52% of Chileans oppose the proposed law.

$5 says Bachelet will still go ahead.

Brazil and other fallen BRICs

Friday, August 28th, 2015

All in all you’re just another brick in the wall.
Pink Floyd

Brazil never learns from its boom-to-bust cycles, which are tied to commodity cycles. John Lyons and Paul Kiernan of the WSJ write,
How Brazil’s China-Driven Commodities Boom Went Bust

Developing nation’s big bet on China turns sour as China’s appetite for exports dims; ‘looking at a lost decade’ As the title explains, the phenomenon is not exclusive to Brazil, but repeats itself in the whole of Latin America.

Brazil fell under what some economists call the “resource curse,” a theory describing how countries with abundant natural resources sometimes do worse than countries without them. The idea is that the money from commodity sales can lead to overvalued currencies and shortsighted policy-making, leaving such countries badly exposed when the resource boom finally ends.

Read the whole sad story, which ends with,

Even now, Brazil is looking to China for help.

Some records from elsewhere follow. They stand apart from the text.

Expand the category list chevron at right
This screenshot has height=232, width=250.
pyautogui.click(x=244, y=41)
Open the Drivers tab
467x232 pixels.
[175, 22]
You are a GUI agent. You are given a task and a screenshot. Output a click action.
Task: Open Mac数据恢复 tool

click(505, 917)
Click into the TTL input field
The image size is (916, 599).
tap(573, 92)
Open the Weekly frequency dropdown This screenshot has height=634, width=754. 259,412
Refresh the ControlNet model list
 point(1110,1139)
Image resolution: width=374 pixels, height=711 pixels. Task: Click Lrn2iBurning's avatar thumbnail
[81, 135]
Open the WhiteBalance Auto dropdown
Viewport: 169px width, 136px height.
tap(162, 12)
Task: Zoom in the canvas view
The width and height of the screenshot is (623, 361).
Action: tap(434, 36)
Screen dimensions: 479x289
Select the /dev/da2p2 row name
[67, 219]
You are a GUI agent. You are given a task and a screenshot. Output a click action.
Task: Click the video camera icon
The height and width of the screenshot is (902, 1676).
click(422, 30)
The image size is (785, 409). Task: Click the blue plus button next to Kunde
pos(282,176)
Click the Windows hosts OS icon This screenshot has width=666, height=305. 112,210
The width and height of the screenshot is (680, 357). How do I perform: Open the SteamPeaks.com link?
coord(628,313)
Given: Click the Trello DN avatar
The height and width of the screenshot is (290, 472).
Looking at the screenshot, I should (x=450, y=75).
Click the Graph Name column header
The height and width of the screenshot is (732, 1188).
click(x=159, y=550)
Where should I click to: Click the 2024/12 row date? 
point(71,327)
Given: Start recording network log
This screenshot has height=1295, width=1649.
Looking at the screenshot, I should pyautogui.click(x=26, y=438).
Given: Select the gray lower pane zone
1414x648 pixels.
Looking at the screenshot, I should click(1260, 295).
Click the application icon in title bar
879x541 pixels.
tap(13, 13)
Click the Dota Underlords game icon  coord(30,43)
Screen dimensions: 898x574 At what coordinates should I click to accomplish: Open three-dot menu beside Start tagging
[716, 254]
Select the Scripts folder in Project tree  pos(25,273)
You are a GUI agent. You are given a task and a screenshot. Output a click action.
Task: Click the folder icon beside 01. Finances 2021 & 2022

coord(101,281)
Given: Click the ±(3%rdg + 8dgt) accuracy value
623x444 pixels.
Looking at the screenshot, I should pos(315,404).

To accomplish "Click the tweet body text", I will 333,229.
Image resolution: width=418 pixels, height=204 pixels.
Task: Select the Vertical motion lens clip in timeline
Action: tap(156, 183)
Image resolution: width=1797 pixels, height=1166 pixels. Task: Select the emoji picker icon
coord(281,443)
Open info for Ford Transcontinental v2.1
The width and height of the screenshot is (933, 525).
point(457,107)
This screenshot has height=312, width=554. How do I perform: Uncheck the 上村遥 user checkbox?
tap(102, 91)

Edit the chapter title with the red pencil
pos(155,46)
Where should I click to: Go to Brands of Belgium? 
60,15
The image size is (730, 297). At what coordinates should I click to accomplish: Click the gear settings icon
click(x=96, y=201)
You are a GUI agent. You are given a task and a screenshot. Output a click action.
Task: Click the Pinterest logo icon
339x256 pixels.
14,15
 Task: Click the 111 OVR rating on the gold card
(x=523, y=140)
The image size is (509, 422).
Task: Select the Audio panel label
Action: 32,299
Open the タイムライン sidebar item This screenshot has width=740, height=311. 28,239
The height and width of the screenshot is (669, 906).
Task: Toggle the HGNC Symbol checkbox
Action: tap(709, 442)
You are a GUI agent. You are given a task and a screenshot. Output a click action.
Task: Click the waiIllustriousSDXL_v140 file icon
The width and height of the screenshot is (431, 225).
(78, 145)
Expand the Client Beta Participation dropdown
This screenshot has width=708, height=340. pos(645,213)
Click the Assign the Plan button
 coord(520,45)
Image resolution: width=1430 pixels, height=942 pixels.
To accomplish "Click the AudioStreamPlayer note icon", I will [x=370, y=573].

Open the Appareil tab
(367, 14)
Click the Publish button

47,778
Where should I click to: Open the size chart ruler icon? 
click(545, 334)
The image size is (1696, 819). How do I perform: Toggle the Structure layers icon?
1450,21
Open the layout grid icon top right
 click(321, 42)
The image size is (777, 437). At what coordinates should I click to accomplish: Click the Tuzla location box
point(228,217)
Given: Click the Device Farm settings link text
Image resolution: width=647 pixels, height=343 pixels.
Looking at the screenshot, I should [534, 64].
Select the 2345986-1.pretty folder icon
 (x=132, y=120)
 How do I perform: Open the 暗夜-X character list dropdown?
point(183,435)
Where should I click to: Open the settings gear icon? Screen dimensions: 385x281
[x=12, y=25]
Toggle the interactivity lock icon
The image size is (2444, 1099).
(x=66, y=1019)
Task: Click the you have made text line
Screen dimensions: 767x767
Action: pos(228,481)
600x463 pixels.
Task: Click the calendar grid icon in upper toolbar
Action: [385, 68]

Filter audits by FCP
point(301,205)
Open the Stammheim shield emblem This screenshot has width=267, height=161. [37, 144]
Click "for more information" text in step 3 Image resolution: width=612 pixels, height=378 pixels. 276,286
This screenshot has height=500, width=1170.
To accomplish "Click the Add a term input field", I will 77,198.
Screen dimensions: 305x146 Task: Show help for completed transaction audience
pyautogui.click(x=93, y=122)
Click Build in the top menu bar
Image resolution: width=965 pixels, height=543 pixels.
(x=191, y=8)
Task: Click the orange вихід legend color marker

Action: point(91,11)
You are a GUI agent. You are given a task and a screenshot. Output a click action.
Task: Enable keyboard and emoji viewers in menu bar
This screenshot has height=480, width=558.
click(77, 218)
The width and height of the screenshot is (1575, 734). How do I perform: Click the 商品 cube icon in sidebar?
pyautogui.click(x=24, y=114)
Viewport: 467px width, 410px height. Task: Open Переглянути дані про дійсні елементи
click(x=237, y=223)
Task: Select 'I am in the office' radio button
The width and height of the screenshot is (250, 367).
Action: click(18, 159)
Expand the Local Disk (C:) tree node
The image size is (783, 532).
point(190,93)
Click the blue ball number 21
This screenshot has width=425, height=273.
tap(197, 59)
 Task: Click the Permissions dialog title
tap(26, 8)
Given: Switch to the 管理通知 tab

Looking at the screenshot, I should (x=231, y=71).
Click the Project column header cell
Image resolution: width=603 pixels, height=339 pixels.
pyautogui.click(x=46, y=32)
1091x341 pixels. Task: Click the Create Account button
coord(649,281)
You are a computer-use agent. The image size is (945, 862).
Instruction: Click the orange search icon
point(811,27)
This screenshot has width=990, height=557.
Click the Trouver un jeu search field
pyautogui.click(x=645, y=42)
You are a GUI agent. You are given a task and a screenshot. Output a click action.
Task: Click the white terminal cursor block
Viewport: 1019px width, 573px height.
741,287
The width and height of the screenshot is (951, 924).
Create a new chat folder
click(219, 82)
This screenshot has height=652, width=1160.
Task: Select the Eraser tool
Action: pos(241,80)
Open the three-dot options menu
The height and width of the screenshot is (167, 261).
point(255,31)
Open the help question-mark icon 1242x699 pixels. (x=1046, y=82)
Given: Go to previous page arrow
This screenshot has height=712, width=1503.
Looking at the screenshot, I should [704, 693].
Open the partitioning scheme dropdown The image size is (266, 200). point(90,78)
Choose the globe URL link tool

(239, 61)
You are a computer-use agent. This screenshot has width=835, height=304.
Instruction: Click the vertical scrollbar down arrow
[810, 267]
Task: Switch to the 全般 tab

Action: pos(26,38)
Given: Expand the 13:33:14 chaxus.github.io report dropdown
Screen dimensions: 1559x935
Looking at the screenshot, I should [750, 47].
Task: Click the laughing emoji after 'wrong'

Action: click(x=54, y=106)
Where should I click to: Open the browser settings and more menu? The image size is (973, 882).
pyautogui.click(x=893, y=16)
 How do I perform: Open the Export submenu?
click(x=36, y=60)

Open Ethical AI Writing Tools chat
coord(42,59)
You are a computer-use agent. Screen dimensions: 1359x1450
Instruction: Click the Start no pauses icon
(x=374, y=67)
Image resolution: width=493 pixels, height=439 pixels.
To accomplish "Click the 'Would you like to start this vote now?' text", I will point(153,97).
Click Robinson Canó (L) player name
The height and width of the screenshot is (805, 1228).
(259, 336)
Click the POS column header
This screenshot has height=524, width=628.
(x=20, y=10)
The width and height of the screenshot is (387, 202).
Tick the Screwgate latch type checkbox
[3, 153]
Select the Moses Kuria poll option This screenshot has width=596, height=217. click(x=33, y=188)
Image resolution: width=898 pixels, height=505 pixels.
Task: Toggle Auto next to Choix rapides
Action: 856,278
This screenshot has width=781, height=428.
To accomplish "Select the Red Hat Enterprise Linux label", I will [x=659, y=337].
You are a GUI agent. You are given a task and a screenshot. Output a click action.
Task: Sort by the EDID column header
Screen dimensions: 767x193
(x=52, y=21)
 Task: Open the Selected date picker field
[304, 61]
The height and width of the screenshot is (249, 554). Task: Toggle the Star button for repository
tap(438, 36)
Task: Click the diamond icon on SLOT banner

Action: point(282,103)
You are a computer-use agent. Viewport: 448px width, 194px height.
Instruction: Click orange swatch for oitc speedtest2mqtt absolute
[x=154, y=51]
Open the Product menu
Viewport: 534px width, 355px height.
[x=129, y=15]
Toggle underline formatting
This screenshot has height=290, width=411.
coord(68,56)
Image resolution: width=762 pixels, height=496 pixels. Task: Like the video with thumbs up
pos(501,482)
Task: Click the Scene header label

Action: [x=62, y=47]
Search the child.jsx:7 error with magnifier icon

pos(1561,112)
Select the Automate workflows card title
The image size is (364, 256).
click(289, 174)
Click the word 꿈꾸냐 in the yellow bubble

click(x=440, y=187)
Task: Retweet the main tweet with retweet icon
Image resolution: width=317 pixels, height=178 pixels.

In that, again, the hemisphere is never learning. Even Chile, Colombia and Peru, who have free-trade deals with the U.S. and EU, are now looking at moves that hinder their economies.

Sing it, guys!

Puerto Rico: Don’t expect payment anytime soon

Monday, August 24th, 2015

Mary O’Grady describes,
Puerto Rico Plays Chicken With Its Creditors

Failure to negotiate in good faith could cost the island the help it seeks from Washington.

On Sept. 1 the state-owned Puerto Rico Electric Power Authority (Prepa) faces a deadline for restructuring more than $8 billion in debt. If it can’t come to an agreement with creditors, a previous forbearance agreement will expire and the company will face default.

On Sept. 1 the state-owned Puerto Rico Electric Power Authority (Prepa) faces a deadline for restructuring more than $8 billion in debt. If it can’t come to an agreement with creditors, a previous forbearance agreement will expire and the company will face default.

In that event, bondholders could be expected to go to court to begin the process of receivership, as the bond contracts stipulate.

This high-stakes negotiation comes when Puerto Rico is asking Congress to give its municipalities and public agencies access to the chapter 9 bankruptcy protection the 50 states have. A Prepa default would be disruptive and possibly increase the odds that Congress will agree.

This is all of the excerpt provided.